Policy Goal 3: Introduce a range of interventions to create an environment focused on prevention.

  • A critical contribution to slowing or even reversing the tide of Type 2 diabetes comes from achieving population-level behavior change aimed at encouraging societies to attend more conscientiously to their health, be less sedentary and have better nutrition.
  • To influence the population and bring about the desired behavior change, policymakers need to commit to creating an environment focused on prevention – one that supports healthy choices and encourages healthy behaviors.
  • The benefits extend beyond diabetes to other non-communicable diseases (NCDs) including cardiovascular diseases, respiratory diseases, cancers and dementia.

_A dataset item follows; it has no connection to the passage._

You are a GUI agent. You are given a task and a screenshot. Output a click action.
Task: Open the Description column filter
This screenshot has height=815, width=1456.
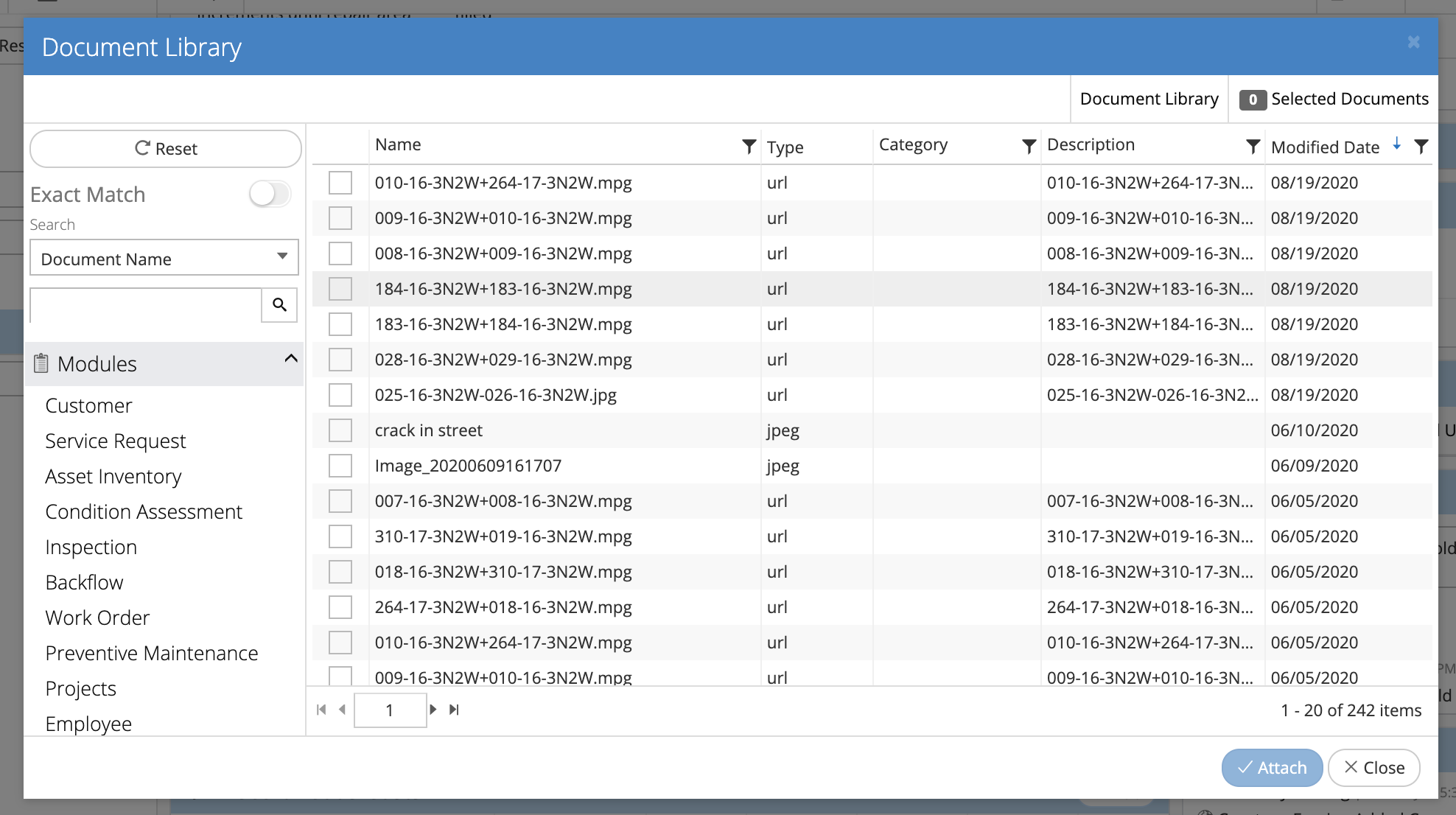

The core-steps and innovative action steps for policymakers may include:
    • Articulating a clear case of change – including both health and economic consequences.
    • Committing to ambitious targets and timescales.
    • Assigning responsibility for leading and coordinating initiatives to create an environment focused on prevention.
    • Exploring the full range of preventive interventions- from information to nudges and legislation.
    • Building a cross-disease coalition to support a preventive health and wellbeing approach.
    • Creating an improved prevention-focused environment is not an easy task. People have hundreds of opportunities to make less healthy choices every day at home, work, school and while travelling, shopping or engaging in leisure pursuits. Each decision is shaped by a wide range of factors viz., the information available, incentives, peer pressure and social norms.

In Conclusion

  • The growing epidemic of Type 2 diabetes demands urgent and coordinated attention.
  • Primary prevention of Type 2 diabetes is a logical strategy considering the scale and the cost of ongoing medical treatment for the diabetes epidemic and the inevitable increase in diabetes incidence together with obesity.
  • Given the size of the diabetes epidemic and the number of people at high risk, approaches aimed exclusively at individual behavior changes in clinical settings will likely prove inadequate for diabetes control at the population level. On the other hand, improvements in policy and the environmental factors would predispose, enable and reinforce more healthy diets and more active lifestyles for widespread and sustained behavior changes.
  • These will require development of infrastructure, environment and policy changes and ongoing funding of a multilevel, multidisciplinary approach and an experimental attitude at the state and local levels to allow public health researchers to evaluate the ingredients of successful innovations that constitute natural experiments in diabetes prevention.

PRACTICE QUESTION

Q. India is often referred to as the ‘Diabetes Capital of the World’. Why Indians are more prone to diabetes? What role can Policy Makers play in the prevention of Diabetes in India?